「『平和評議会』からの離脱を/インドネシアの宗教・市民指導者」など海外の宗教ニュース(海外通信・バチカン支局)

「平和評議会」からの離脱を/インドネシアの宗教・市民指導者(海外通信・バチカン支局)

3月10日、アジア7カ国の元首相や現役の閣僚らが集い、国際秩序について議論する「第1回アジア円卓会議」が東京で開かれた。その機会に、岸田文雄元首相と共に共同議長を務めたインドネシアのスシロ・バンバン・ユドヨノ元大統領は、「朝日新聞」のインタビューに応じ、「正義の伴う世界秩序を追求することを諦めてはならない。例えば日本、ブラジル、インド、インドネシア、その他の中堅国が結束して国連改革を再び推進すれば、今よりはるかに良い結果が得られるはずだ」(16日付「朝日新聞デジタル」)と発言した。

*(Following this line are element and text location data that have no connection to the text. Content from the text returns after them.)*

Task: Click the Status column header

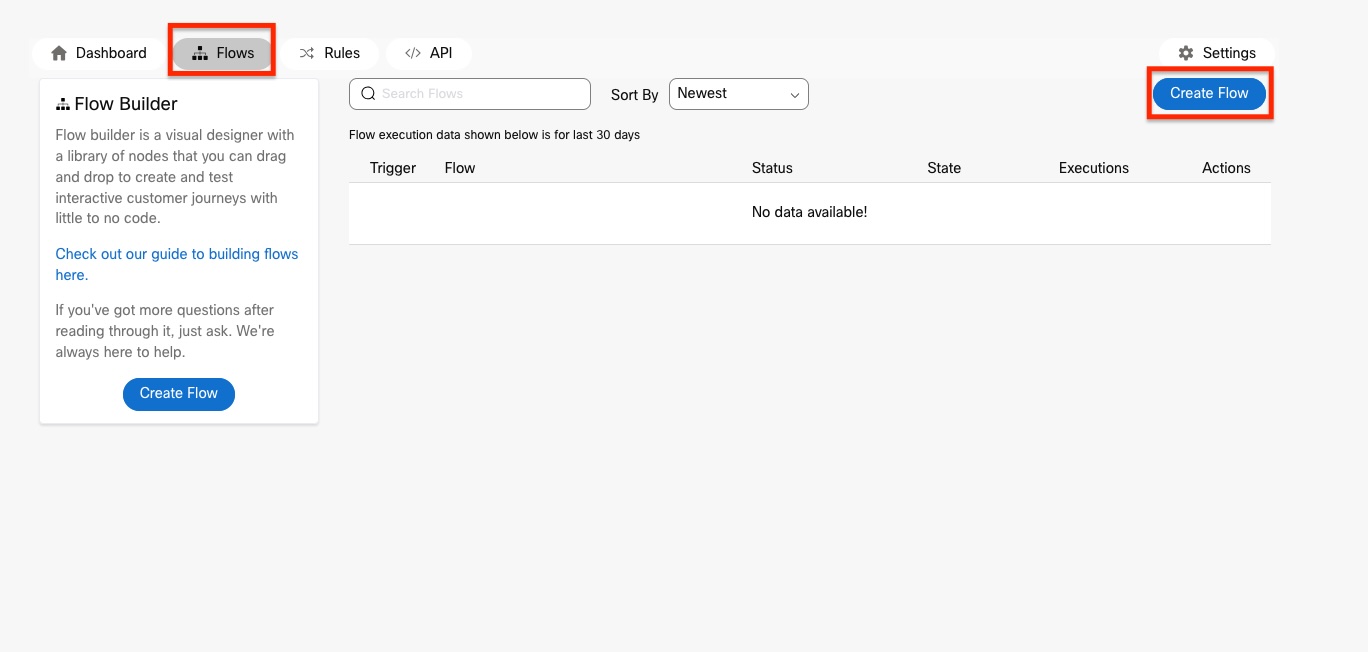Action: coord(772,168)
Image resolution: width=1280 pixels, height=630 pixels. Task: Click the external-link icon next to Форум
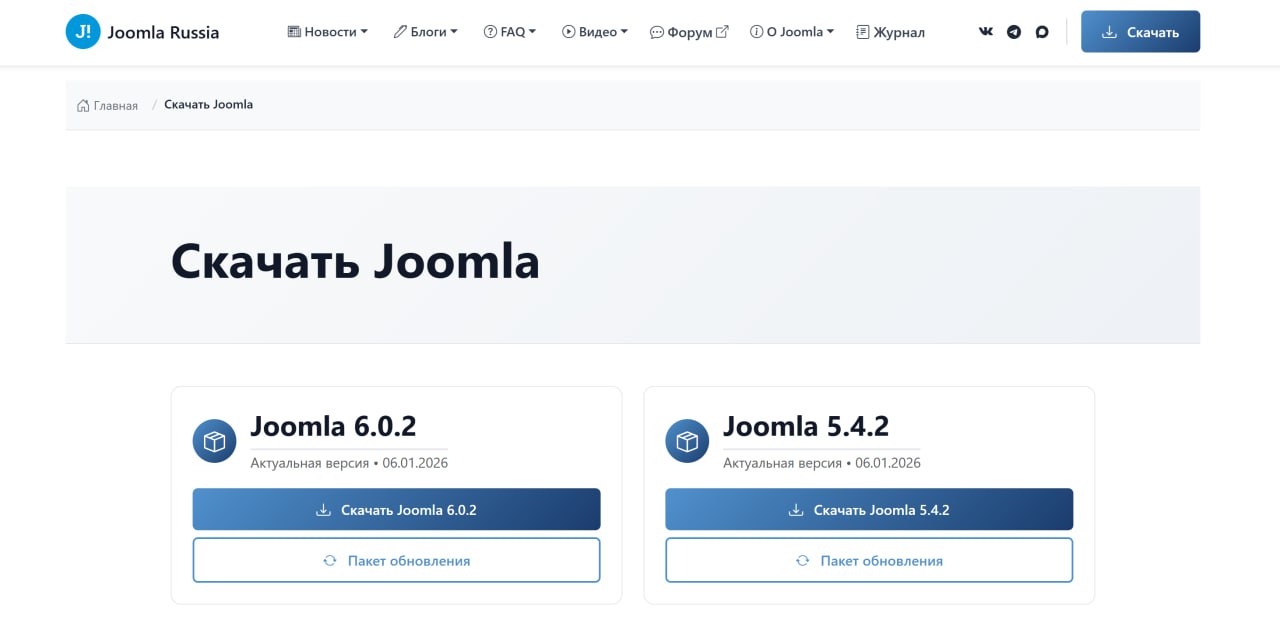click(722, 30)
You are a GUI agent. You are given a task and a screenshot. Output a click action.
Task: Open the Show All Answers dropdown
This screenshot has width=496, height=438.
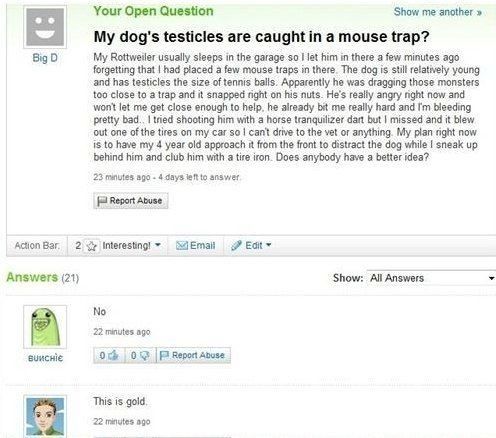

インドネシアでは最近、米国とイスラエルによるイラン攻撃を非難する宗教者や市民指導者たちの声が強くなるとともに、米国のトランプ大統領が主導する「平和評議会」からの離脱を求める声が顕著になっている。ローマ教皇庁外国宣教会(PIME)の国際通信社である「アジアニュース」は7日、「インドネシア社会の幅広いセクターで、米・イスラエルによるイラン攻撃に対する批判がなされ、『平和評議会』への参加が国の外交政策に反するとの主張が強くなっている」と伝えた。同国のイスラームや同組織の指導者で構成される「インドネシア・ウラマー評議会」(MUI)、国会議員、市民社会の指導者や諸団体が、米・イスラエルのイラン攻撃に反対し、「平和評議会」からの離脱を政府に要求しているのだ。

MUIは、このほど明らかにした「公式声明文」の中で、「イランに対する軍事攻撃が、人道と1945年に制定された同国憲法の序文に反する」として糾弾し、「平和構築の足場となるはずの『平和評議会』が、紛争を激化させている」ため、「同評議会から即刻に離脱するよう政府に要求」している。さらに、同国内の60人の有識者と、約70の市民団体は1日に公表した「合同請願文」を通して、「米・イスラエルによるイラン攻撃が国際法の蹂躙(じゅうりん)であり、世界平和に対する甚大なる危機となった」のみならず、平和評議会が軍事攻撃を正当化するための「戦争評議会」に変貌(へんぼう)したと、非難している。

同国のスギオノ外相は、「イラン情勢に注意を集中させるために、平和評議会についての考察は一時的に停止しているが、湾岸諸国との協議は継続している」と弁明する。だが、「インドネシア・イスラーム大学」(UII)のファトゥル・ワヒド学長は、同国政府のイラン攻撃に対する不明確な態度を指摘しながら、「インドネシアの外交政策ドクトリン(基本原則)を弱める」と批判した。